Zumbificação

O Digital e o Zumbi

Alessandro Bender
3 min readApr 25, 2023
tênis virtual da Gucci, para ser usado nas redes sociais

Este é um Tênis Digital. Ele foi criado da mesma maneira que um filtro do Instagram. Você tira foto de seus pés e o filtro aplica o tênis da Gucci.

Ele realiza o conceito no digital, ele é o digital. Apesar de parecer não existir, ele está lá como produto final de uma ação de comunicação e marketing global. E mesmo que você não possa vesti-lo no mundo real, ele ajuda a customizar seu avatar no mundo digital, da mesma maneira que filtros de orelhas fofinhos ou de embelezamento de pele. Se podemos apagar rugas do rosto com aplicativos certamente poderemos usar um adereço virtual - e pagar por isto.

exposição "imersiva" da Capela Sistina

A foto acima é de uma Exposição Zumbi. Ela foi criada para simular uma visitação a uma obra ou a um conjunto de obras, mas seu DNA está muito distante da obra de Michelângelo. Ela está mais próxima de uma caneca comprada como souvenir numa lojinha em Roma.

**LISTA DE TAREFAS**
A. Segundo o texto sobre a zumbificação, a Exposição Zumbi está mais próxima de quê?
B. Por favor, reproduza do texto sobre a zumbificação o trecho que vai de "O Digital e" até "tênis da Gucci.", inclusive.
C. Retome o texto sobre a zumbificação e dê continuidade a ele a partir da última frase apresentada.

**CONJUNTO DE DADOS**
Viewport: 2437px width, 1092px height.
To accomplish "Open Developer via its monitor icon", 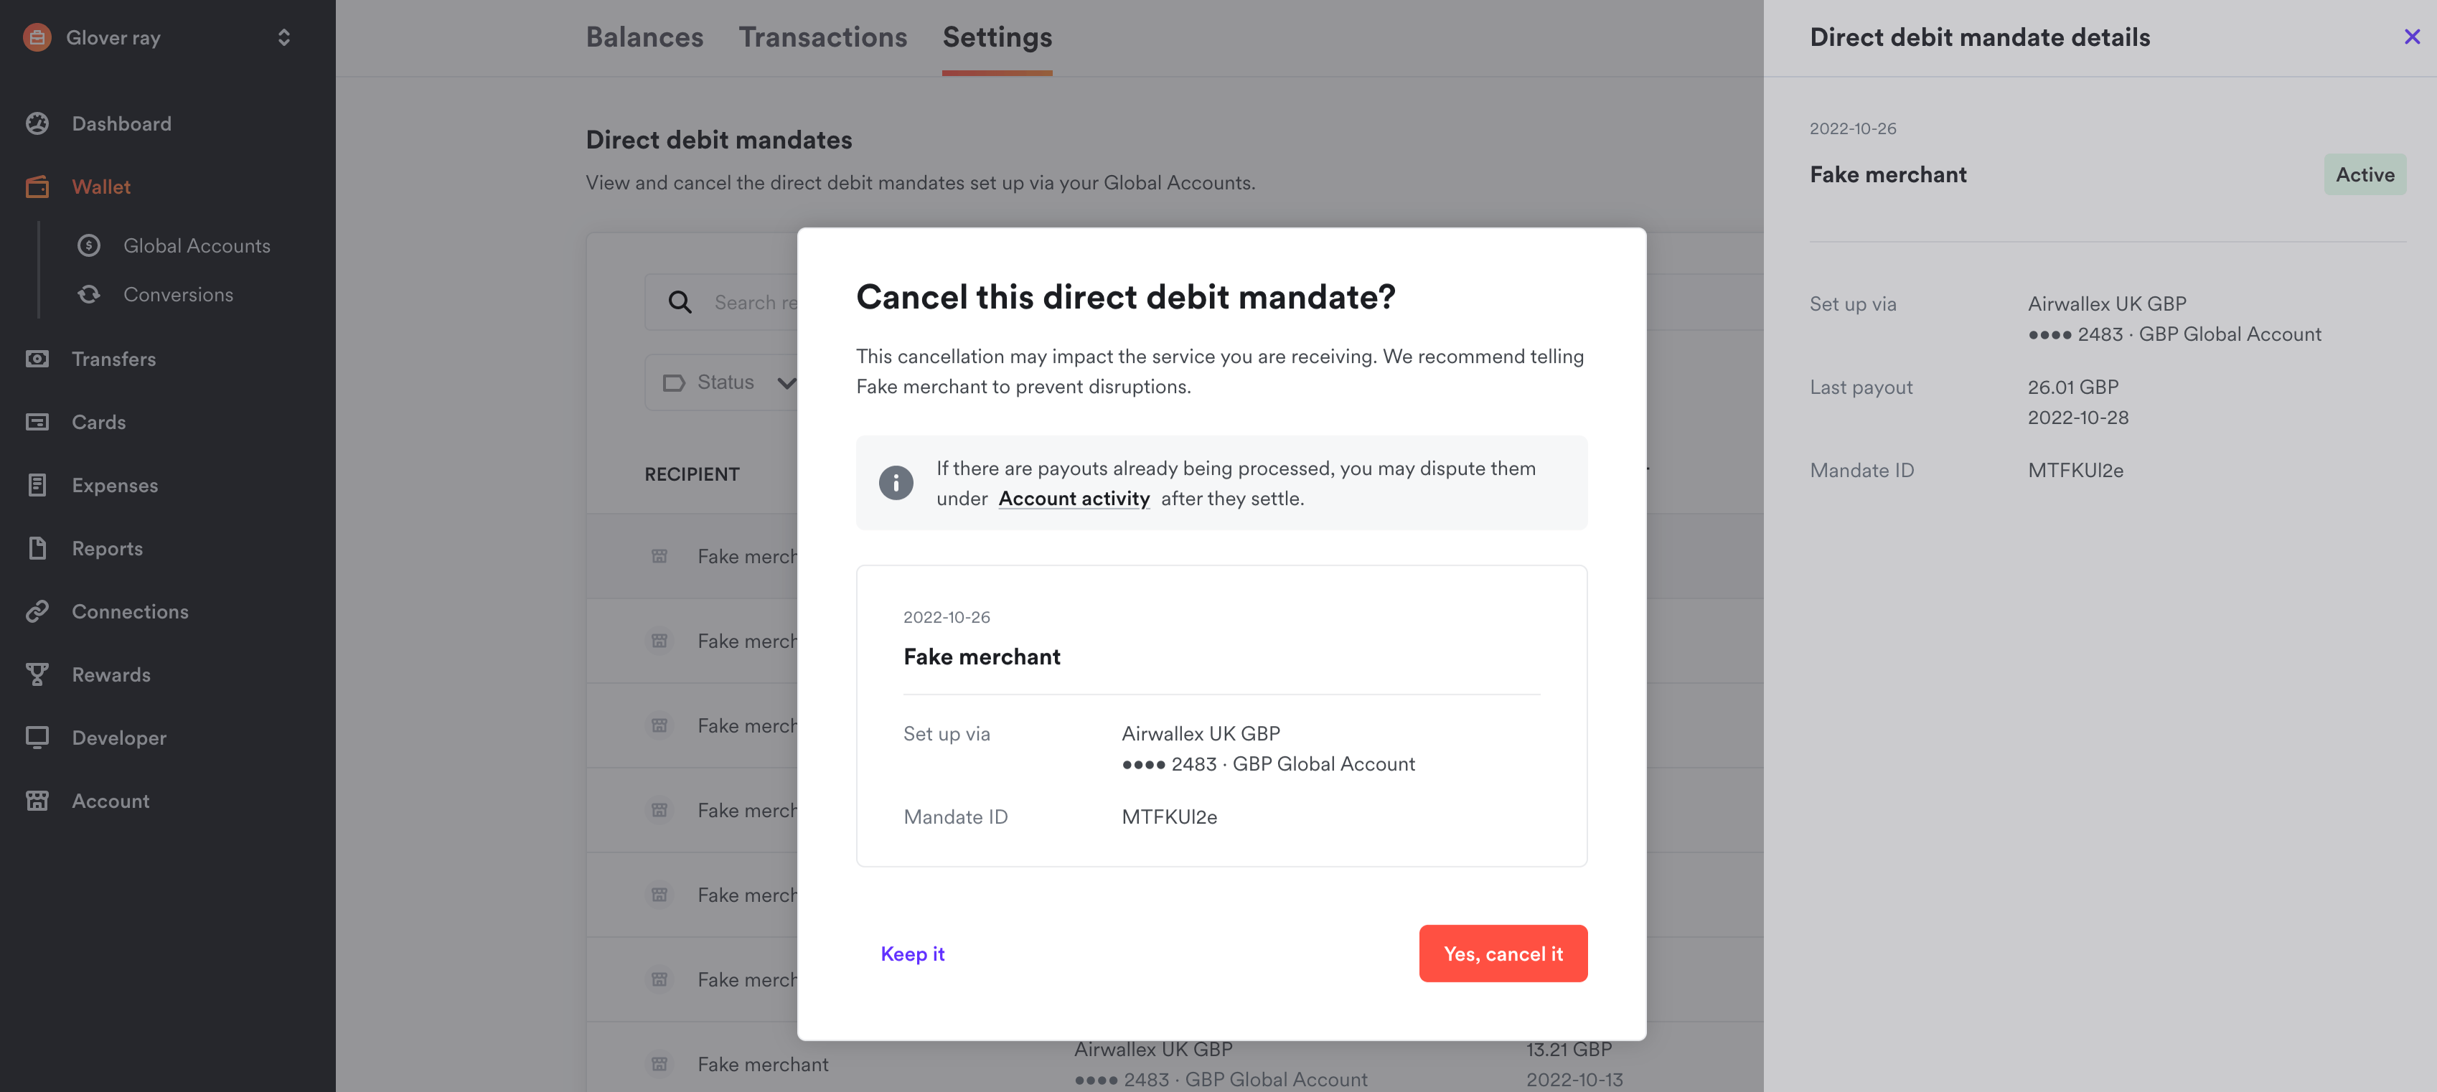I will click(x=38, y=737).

...

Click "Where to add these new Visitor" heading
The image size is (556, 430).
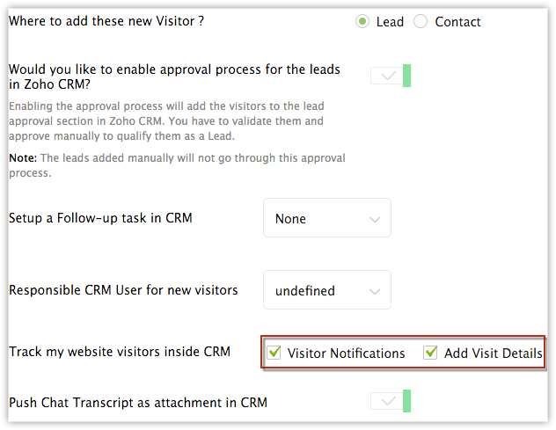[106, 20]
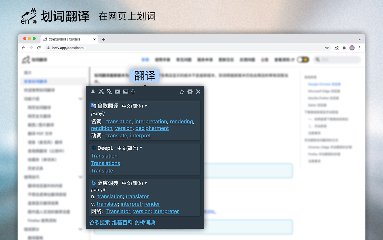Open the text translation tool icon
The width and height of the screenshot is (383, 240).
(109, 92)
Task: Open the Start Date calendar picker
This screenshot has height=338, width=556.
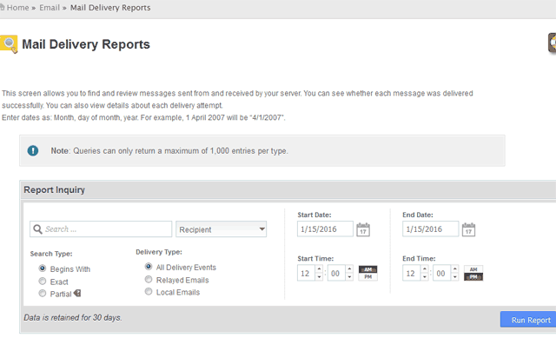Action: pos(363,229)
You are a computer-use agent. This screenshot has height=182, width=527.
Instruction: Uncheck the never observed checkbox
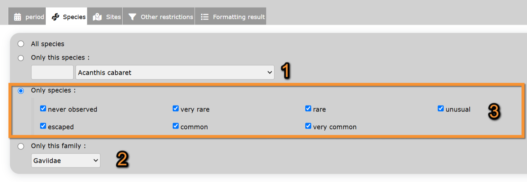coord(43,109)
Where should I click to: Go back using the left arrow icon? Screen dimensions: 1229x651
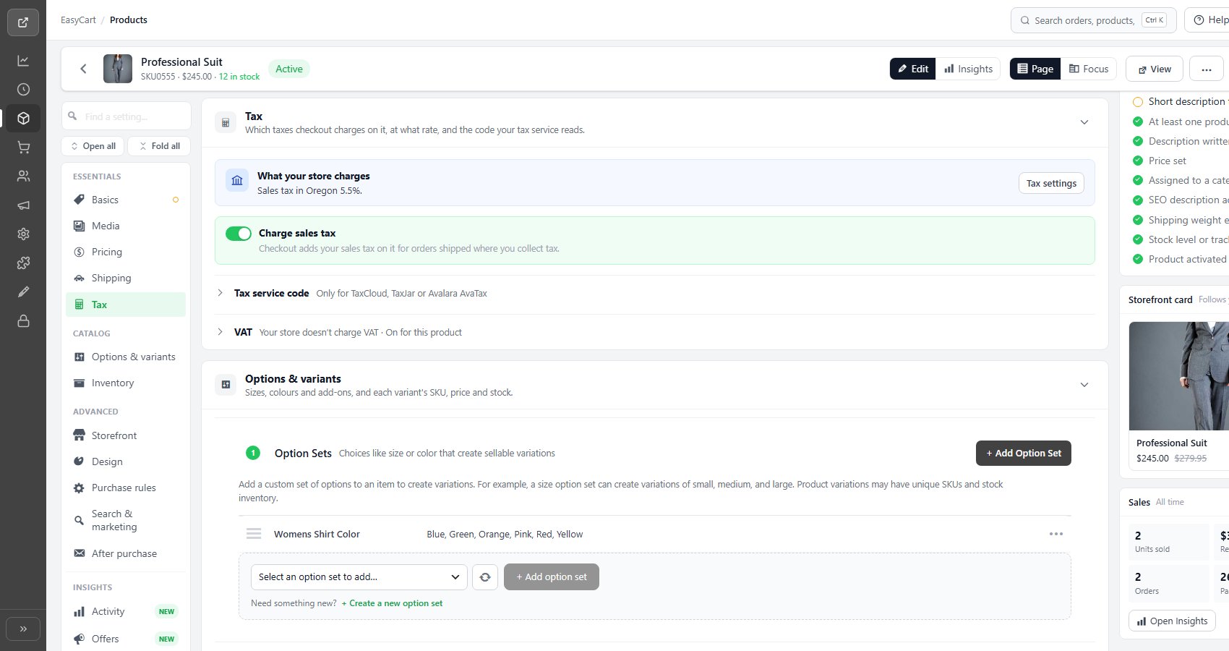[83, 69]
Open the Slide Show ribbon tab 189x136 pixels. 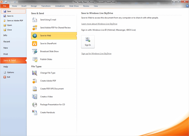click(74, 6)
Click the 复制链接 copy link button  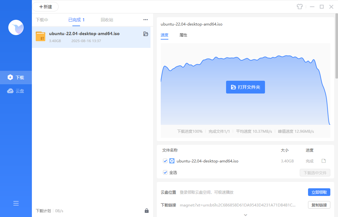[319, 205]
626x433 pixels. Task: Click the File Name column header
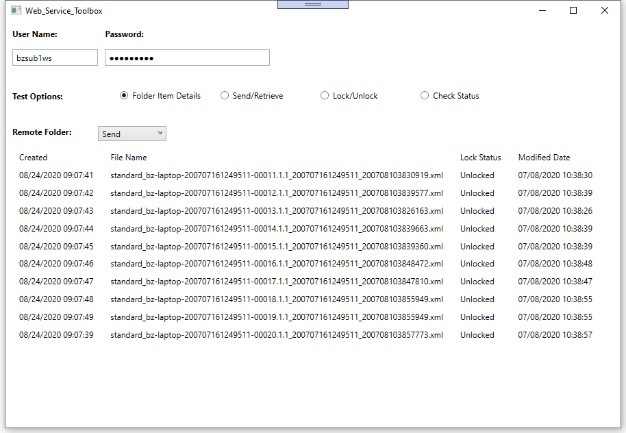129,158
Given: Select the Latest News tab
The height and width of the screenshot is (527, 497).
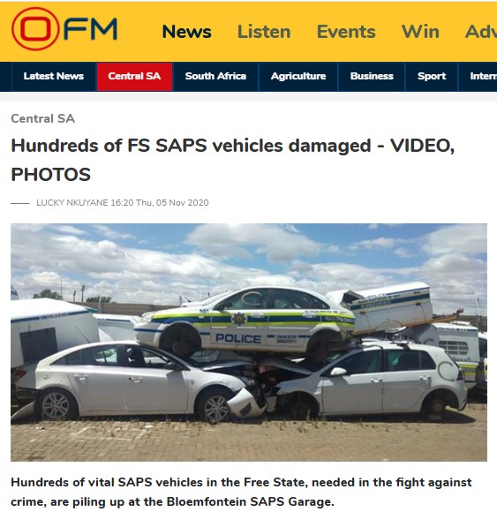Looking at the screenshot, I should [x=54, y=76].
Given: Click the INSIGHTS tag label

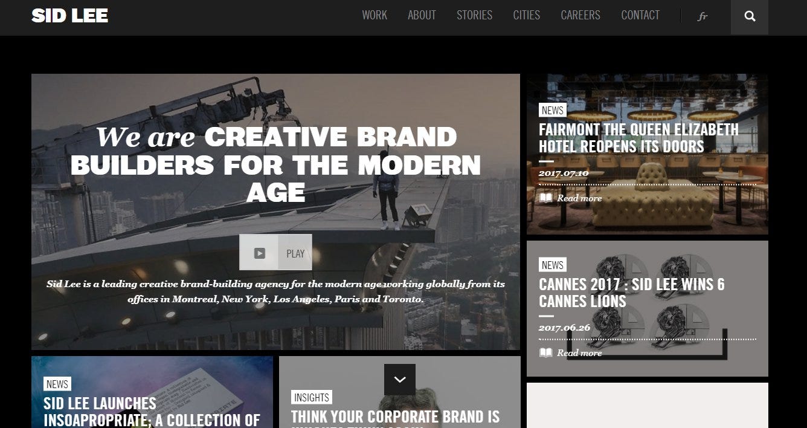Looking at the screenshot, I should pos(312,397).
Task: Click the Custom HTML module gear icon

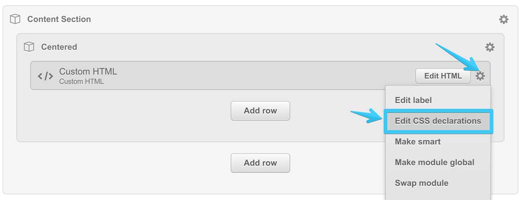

==

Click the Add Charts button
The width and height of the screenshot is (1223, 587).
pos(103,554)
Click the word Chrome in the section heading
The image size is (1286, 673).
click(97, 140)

**RESPOSTAS EM ORDEM**
A. De uma caneca comprada como souvenir numa lojinha em Roma.

B.
O Digital e o Zumbi

Alessandro Bender
3 min readApr 25, 2023
tênis virtual da Gucci, para ser usado nas redes sociais

Este é um Tênis Digital. Ele foi criado da mesma maneira que um filtro do Instagram. Você tira foto de seus pés e o filtro aplica o tênis da Gucci.

C.
uma das inúmeras obras derivadas do souvenir que Warhol comprou na Broadway

A exposição da Capela Sistina faz o caminho contrário que Andy Warhol fez ao reinventar a Santa Ceia de Leonardo da Vinci, a partir de uma estátua de U$ 12,00 de plástico que comprou na Broadway. As exposições imersivas se propõe a serem, elas mesmas, um grande souvenir. Todo o aparato espetacular e mercadológico surge zumbificando a obra do artista. Tudo está lá, menos a arte a que ele se refere. O que seria homenagem se realiza enquanto perversão.

Imãs de geladeira de Veneza disponíveis para comprar no Ali Express

Souvenir

Gostamos de lembrancinhas, de souvenires. Tanto que eles estão por aí, nas saídas das atrações dos parques da Disney, nos potes de pipoca do cinema ou nos imãs de geladeira que compramos nas viagens turísticas. Eles são simulações suavizadas, com contornos sem arestas e cores vibrantes que nem sempre estão presentes na experiência que vivenciamos e que pretendemos nos lembrar. Não há souvenir disponível na montanha russa que lembre a ânsia de vômito, não há balde de pipoca ensanguentado remetendo ao serial killer do filme, muito menos um vidro com cheiro de esgoto engarrafado para lembrar dos canais de Veneza.

Arte Zumbi

Há espaço para uma Arte Zumbi? Uma expressão que tem tudo, menos o DNA da arte que deveria carregar? Uma arte que prescinde da própria arte?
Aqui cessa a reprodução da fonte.